Мы познакомились два года назад. Как говорится, звёзды сошлись. Я решилась продать оставленный бабулей дом в Гленвуде и перебраться на юг, где термометр не показывал ниже нуля и всегда светило солнце. Где каждое пятнышко на обоях не напоминало о прошлом. Где призраки не ложились с тобой в постель. Где не знали о моей потере.

Сердце разрывалось на части, когда я отдавала ключи от семейного коттеджа, где прошла вся моя жизнь, двум незнакомцам, но в их руках у дома был шанс. В моих – только курс на увядание.

Денег с продажи хватило на первый взнос за квартиру в Палмс, которую я присмотрела на сайте и тут же влюбилась в её оранжерею. Она ничуть не походила на наш дом в Миннесоте, а потому идеально подходила для новой жизни. Оставшуюся сумму пришлось брать в кредит. Другие бы посмеялись над моей глупостью – покупать недвижимость в Лос-Анджелесе? Весь мир ютился в арендованных квартирах, а я рисковала прожить остаток жизни, покрывая грандиозный долг.
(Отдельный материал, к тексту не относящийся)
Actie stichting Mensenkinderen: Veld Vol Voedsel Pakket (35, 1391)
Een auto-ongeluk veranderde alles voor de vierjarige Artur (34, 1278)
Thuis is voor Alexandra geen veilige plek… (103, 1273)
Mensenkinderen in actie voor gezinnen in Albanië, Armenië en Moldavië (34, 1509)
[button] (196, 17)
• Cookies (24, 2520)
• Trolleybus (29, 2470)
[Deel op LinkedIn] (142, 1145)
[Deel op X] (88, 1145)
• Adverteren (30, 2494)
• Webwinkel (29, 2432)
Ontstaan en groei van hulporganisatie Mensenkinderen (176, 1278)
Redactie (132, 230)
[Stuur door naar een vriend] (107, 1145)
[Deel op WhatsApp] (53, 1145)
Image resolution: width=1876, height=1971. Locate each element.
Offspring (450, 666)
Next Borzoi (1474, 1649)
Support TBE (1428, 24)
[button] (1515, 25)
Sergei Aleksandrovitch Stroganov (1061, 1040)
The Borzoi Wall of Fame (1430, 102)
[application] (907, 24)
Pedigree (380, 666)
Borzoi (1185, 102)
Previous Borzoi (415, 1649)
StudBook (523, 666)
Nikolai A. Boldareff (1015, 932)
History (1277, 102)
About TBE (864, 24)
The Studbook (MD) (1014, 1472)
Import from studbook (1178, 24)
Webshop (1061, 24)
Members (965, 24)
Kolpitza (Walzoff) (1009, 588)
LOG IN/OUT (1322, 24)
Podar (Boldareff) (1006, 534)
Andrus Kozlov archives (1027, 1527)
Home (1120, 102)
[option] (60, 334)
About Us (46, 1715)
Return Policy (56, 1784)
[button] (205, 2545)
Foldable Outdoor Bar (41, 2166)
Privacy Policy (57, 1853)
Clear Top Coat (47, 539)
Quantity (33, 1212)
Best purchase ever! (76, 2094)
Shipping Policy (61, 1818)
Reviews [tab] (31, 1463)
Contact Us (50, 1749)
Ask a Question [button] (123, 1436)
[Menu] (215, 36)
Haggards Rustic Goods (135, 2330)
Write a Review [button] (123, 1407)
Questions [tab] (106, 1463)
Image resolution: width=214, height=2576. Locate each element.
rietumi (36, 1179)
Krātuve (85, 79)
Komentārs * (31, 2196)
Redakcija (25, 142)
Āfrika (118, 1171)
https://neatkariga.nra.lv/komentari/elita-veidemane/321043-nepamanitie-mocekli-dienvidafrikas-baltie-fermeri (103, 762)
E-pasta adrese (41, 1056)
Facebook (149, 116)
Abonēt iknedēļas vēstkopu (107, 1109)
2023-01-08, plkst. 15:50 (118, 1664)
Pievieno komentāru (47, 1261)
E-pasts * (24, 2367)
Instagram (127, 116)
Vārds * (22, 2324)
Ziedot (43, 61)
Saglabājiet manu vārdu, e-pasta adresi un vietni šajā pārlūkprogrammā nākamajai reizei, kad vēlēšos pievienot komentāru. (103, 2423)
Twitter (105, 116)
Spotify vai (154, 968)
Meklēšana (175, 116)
Но я верила в свои силы, потому что так меня учила мама, а потом и бабушка Эльма. Они увидели во мне талант в тот момент, когда я хваталась за карандаши вместо кукол. Мои рисунки увешивали холодильник и стены, хотя картины из отдела декора в «Уолмарт» смотрелись бы куда гармоничнее.

Это они взрастили мой талант, не загубили его, не растоптали. Это они отдали меня на занятия в художественную школу, собрали деньги на обучение в Калифорнийском университете в Беркли, и ни разу не заикнулись о том, чтобы я подыскала себе профессию «про запас», если с художеством ничего не получится. Хотя доучивалась я уже с поддержкой одной только бабушки.

Мистер Кларк упоминал, что тоже учился в Калифорнийском. Даже удивительно, как близко проходили наши линии судеб, но так и не пересеклись. Нам не суждено было встретиться много лет назад, зато суждено было сейчас.

Годы, проведённые на восточном побережье, пошли на пользу не только моему таланту, но и душе. Калифорнийское солнце согрело обледеневшее сердце, а возможность писать наложило пластыри на шрамы. Мы часто ездили в Сан-Франциско и Лос-Анджелес с соседками по кампусу, потому я и выбрала Город ангелов своим чистым листом, на котором собиралась написать новую истории Эммы Джеймс.

Но не так-то просто засиять, когда вокруг скопилось слишком много звёзд. Мои старые работы не пользовались спросом, а новые рождались слишком медленно, потому как мне приходилось подрабатывать на стороне, чтобы оплачивать кредит и своё существование. Я рисовала открытки на заказ, пробовала себя в графическом дизайне и декорациях, иллюстрировала детские книжки, писала портреты-шаржи, но всегда оставалась верна мечте – стать художницей.

Однажды я возвращалась домой на метро и рисовала в блокноте девушку напротив. Меня поразили её длинные волосы до пояса, а мимо красивых людей я не могла пройти без готового эскиза, как и мимо красивых мест. Девушка заметила, что я часто поглядываю на неё, и подошла ко мне с претензией, но, увидев свою точную копию на страницах исписанного вдоль и поперёк блокнота, воспылала любопытством.

– Это я? – Ахнула она.

Я испугалась, что незнакомка может разозлиться, ведь я так нагло нарушила её личные границы, а в больших городах этого не терпят. Это в Гленвуде все соседи обменивались подарками на Рождество и знали, как зовут твою рыбку. В Эл-Эй всё было по-другому, но ведь я это и искала.